Real Consumer Confidence Returns

“Watch what they do, not what they say,” is one of my favorite expressions.

I don’t have a lot of time for sentiment polls – especially of the economic kind – as people are prone to give answers based on how questions are worded, are susceptible to mood swings based on what the markets were doing that day, and generally have been shown to be really bad at forecasting their own actions.

We know these things for a fact.

Better than the results of surveys or polls is the actual data showing what people are really doing – not what they want to project or what they think they might do.

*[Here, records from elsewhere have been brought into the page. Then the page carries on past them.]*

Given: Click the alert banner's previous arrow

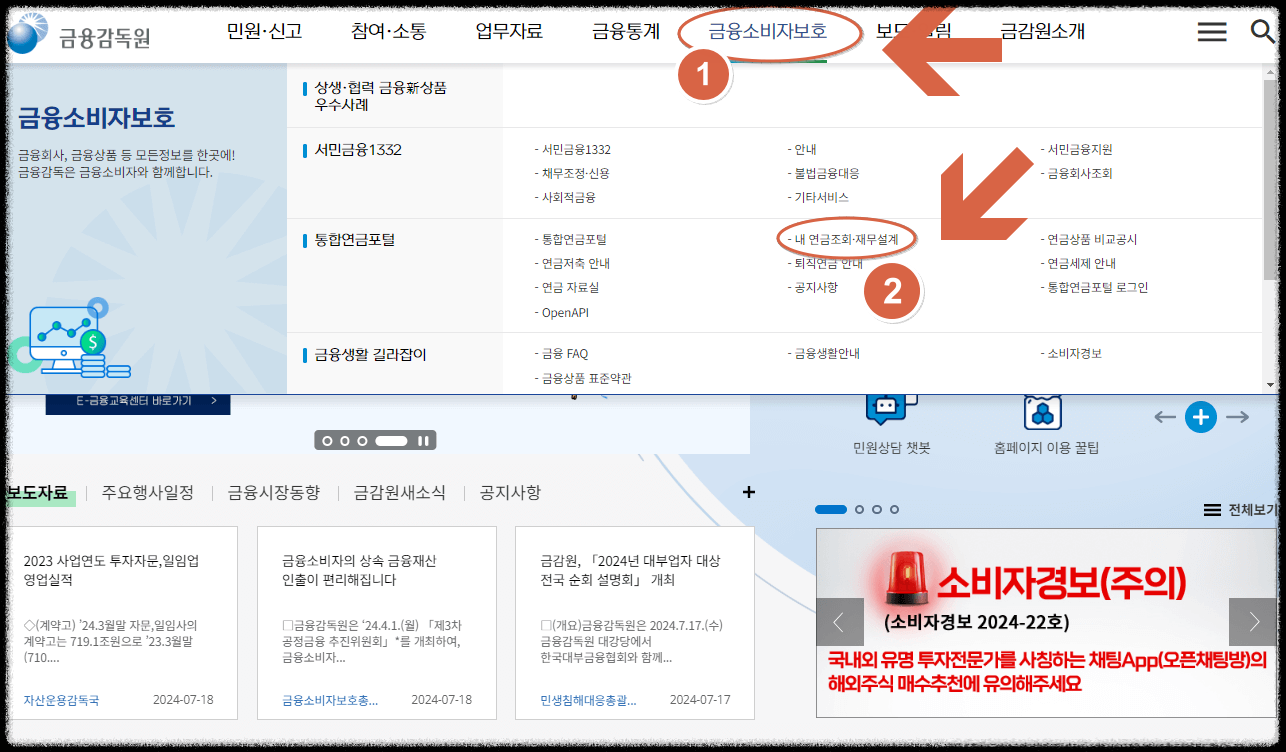Looking at the screenshot, I should [840, 622].
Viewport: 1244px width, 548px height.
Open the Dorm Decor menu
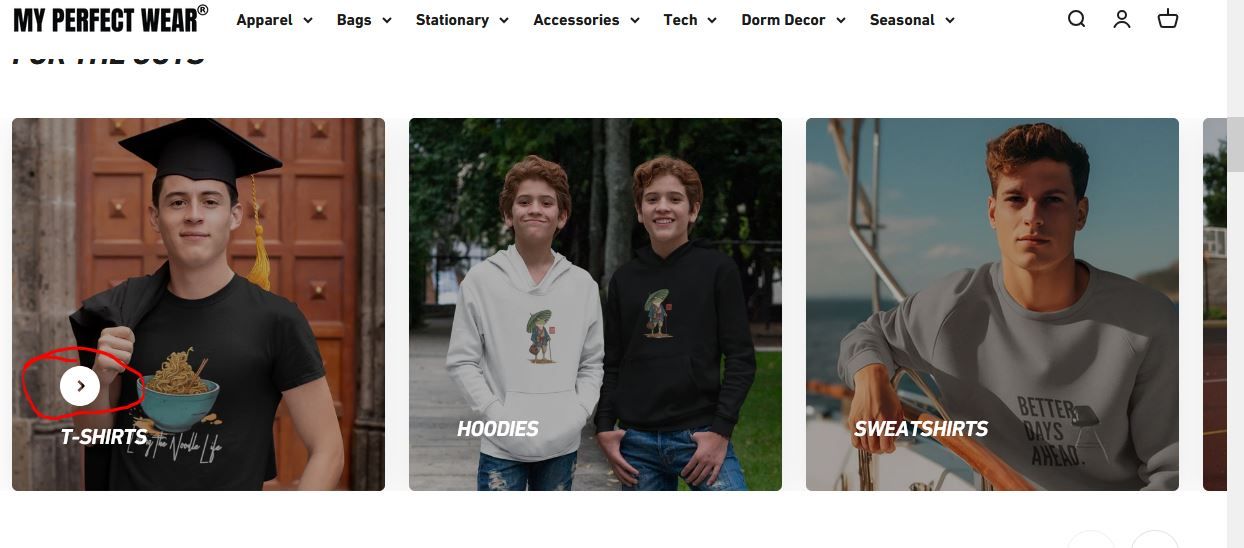tap(794, 20)
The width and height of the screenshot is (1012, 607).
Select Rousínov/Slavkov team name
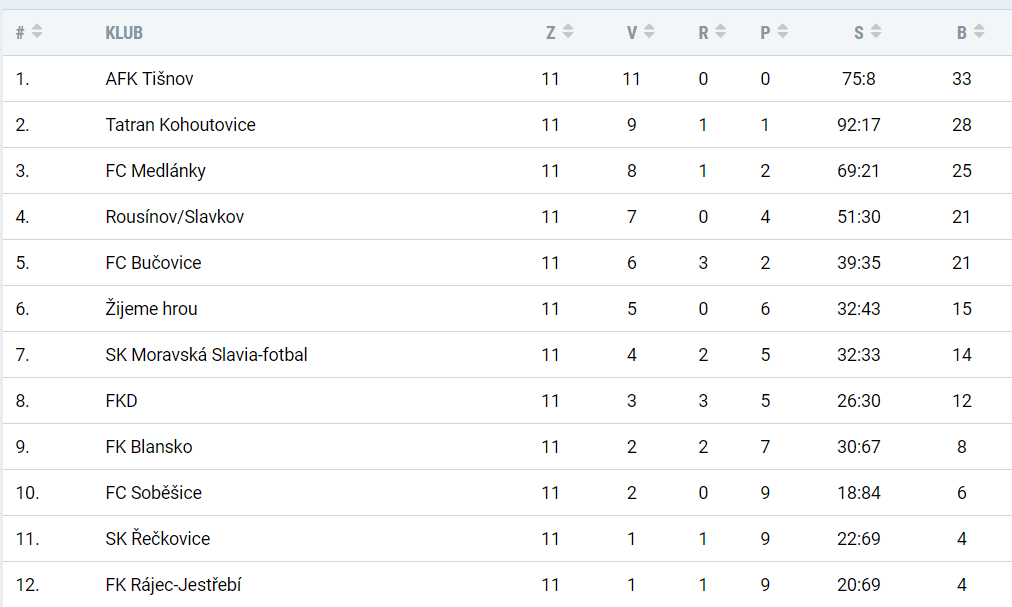tap(175, 217)
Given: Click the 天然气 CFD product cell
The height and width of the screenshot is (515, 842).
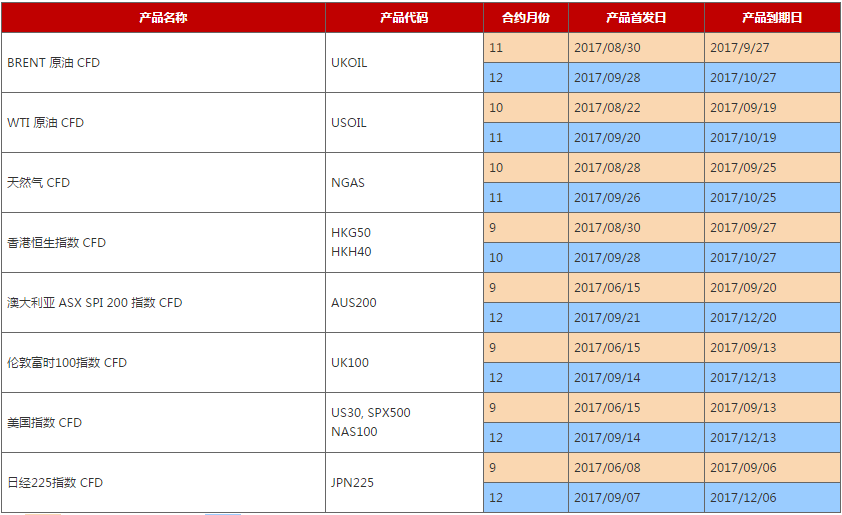Looking at the screenshot, I should pos(39,183).
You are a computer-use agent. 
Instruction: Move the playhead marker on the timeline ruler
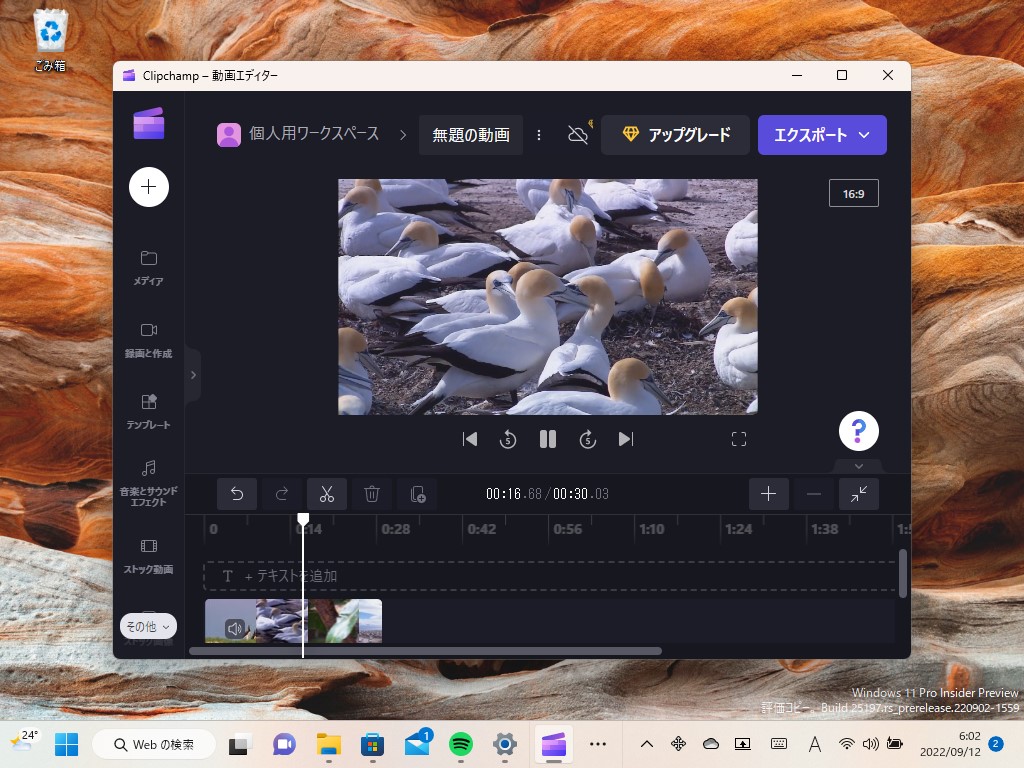tap(303, 518)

And the data on that front indicates that they are growing in confidence. How do we know? Because the household deleveraging cycle is being replaced with a new borrowing cycle. This is being driven, undoubtedly, by the tightening labor market, the muted pace of layoff headlines, the improvement of our 401(k) balances and the stabilization of national home prices.

Here’s the Wall Street Journal this morning:

Americans ramped up their borrowing at the end of last year as their confidence improved, posting the largest increase in household debt since before the recession.

Household debt, which includes mortgages, credit cards, auto loans and student loans, jumped $241 billion, or 2.1%, between October and December to $11.52 trillion, new figures from the Federal Reserve Bank of New York showed Tuesday. That was the biggest quarterly rise since the third quarter of 2007, just before the recession began.

Mortgage balances, the biggest part of household debt, increased $16 billion in the fourth quarter of 2013 from a year earlier, ending a four-year streak of year-over-year declines. That was largely due to fewer bankruptcies and foreclosures. Credit-card balances rose by $4 billion from a year earlier. Auto-loan balances rose by $80 billion. Student-loan balances rose by $114 billion from the prior year.

All told, overall debt is up $180 billion from the fourth quarter of 2012, the first increase from year-ago levels since late 2008. U.S. household debt remains 9% below its peak of $12.7 trillion in the third quarter of 2008.

In studying history, you will find few examples of this kind of thing stopping on a dime. Once animal spirits begin to manifest themselves, they tend to stick around until things get out of hand.

This development is good news, don’t let anyone tell you otherwise – even if it portends a tighter Fed sooner than the consensus currently expects. That’s fine too.